§ **Data excerpts**
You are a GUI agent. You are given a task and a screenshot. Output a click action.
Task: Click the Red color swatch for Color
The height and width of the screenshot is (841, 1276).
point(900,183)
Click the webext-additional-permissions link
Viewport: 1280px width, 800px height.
==
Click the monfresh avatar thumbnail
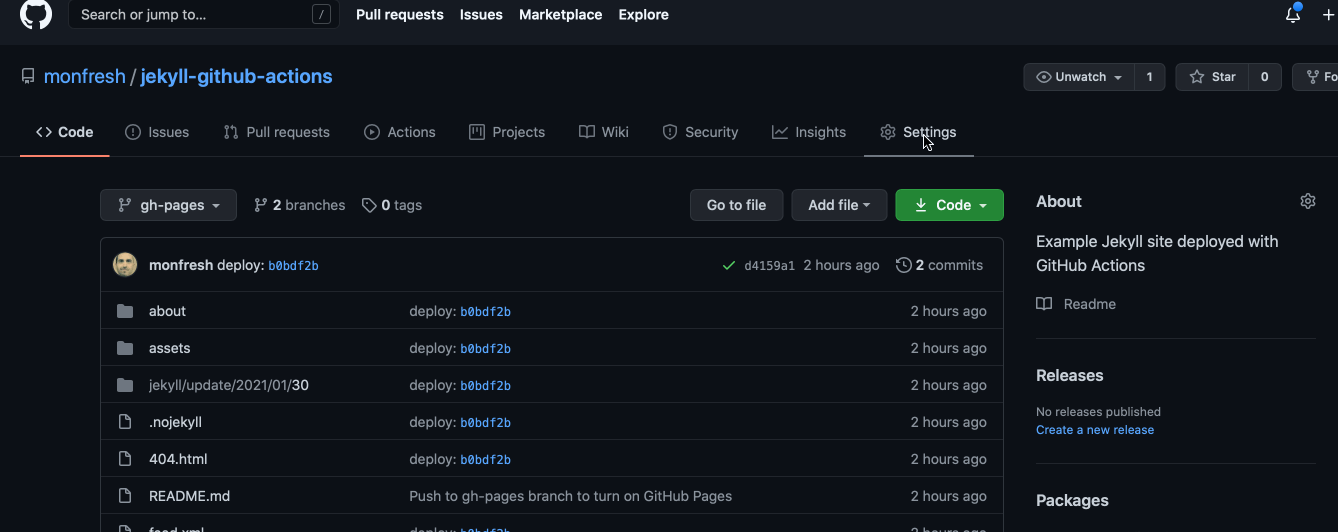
---
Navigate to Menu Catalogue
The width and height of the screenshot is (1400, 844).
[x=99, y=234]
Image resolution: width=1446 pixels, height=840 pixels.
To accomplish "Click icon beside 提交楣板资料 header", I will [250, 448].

§ **Brief**
Could you restate word for word the lines above, from the one that contains "Click the webext-additional-permissions link" through the one that contains "Viewport: 1280px width, 800px height.", and no others?

§ **Task result**
Click the webext-additional-permissions link
Viewport: 1280px width, 800px height.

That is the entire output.